Extract everything from the beginning of the records down to and including the line that contains "(x=28, y=343)", copying each line word for word. Leave the pictures out of your answer.

◆ ◆ ◆ ◆ ◆ ◆ ◆

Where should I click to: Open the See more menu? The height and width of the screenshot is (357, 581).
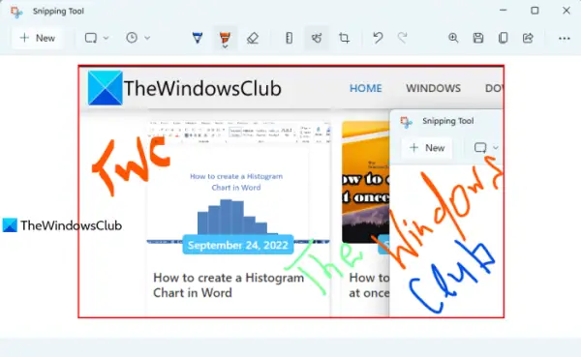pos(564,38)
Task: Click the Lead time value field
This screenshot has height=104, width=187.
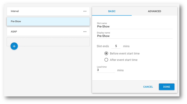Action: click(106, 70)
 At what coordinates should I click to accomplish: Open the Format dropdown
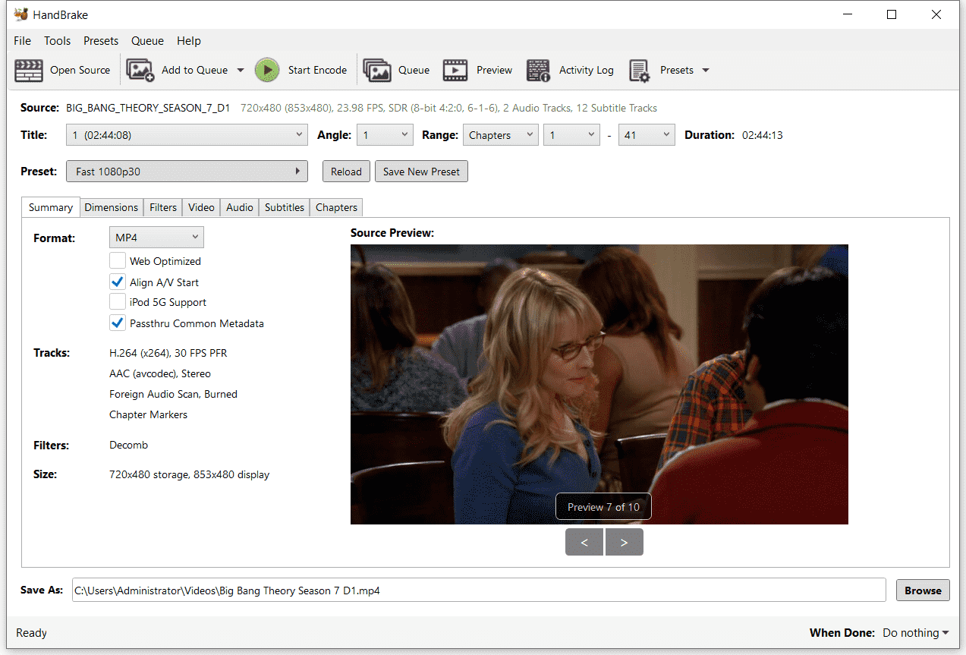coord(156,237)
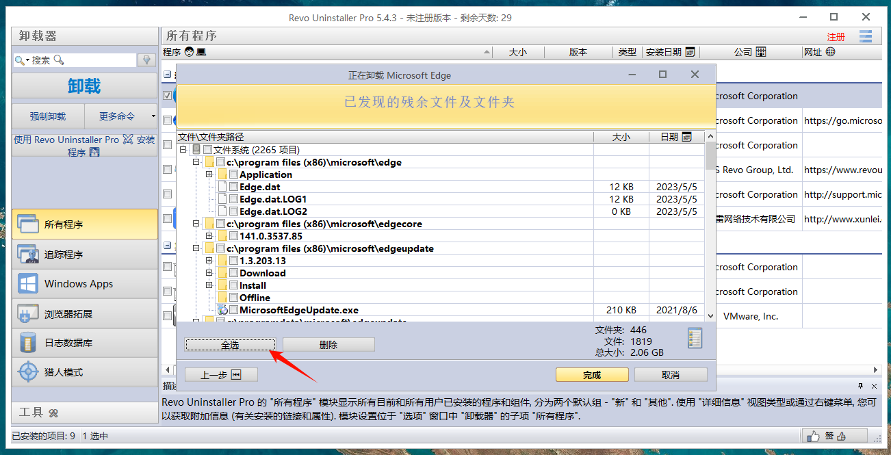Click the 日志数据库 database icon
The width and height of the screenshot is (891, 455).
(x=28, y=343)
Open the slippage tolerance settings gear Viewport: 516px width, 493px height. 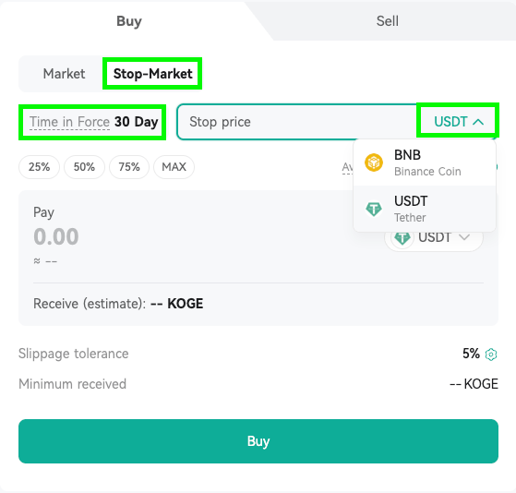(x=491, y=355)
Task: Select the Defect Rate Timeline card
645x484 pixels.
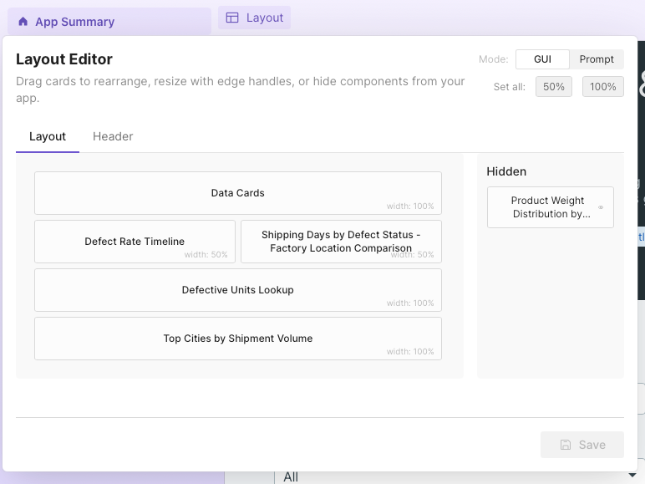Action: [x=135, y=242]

◆ ◆ ◆ ◆ ◆ ◆ ◆

* [SOLUTION TO THE PROBLEM]:
Where should I click to: Open the See more menu? The height and width of the screenshot is (357, 581).
pos(564,38)
Task: Click the Lead time value field
This screenshot has height=104, width=187.
Action: click(106, 70)
 At what coordinates should I click to accomplish: Open the Format dropdown
coord(156,237)
Click the 日志数据库 database icon
The width and height of the screenshot is (891, 455).
(x=28, y=343)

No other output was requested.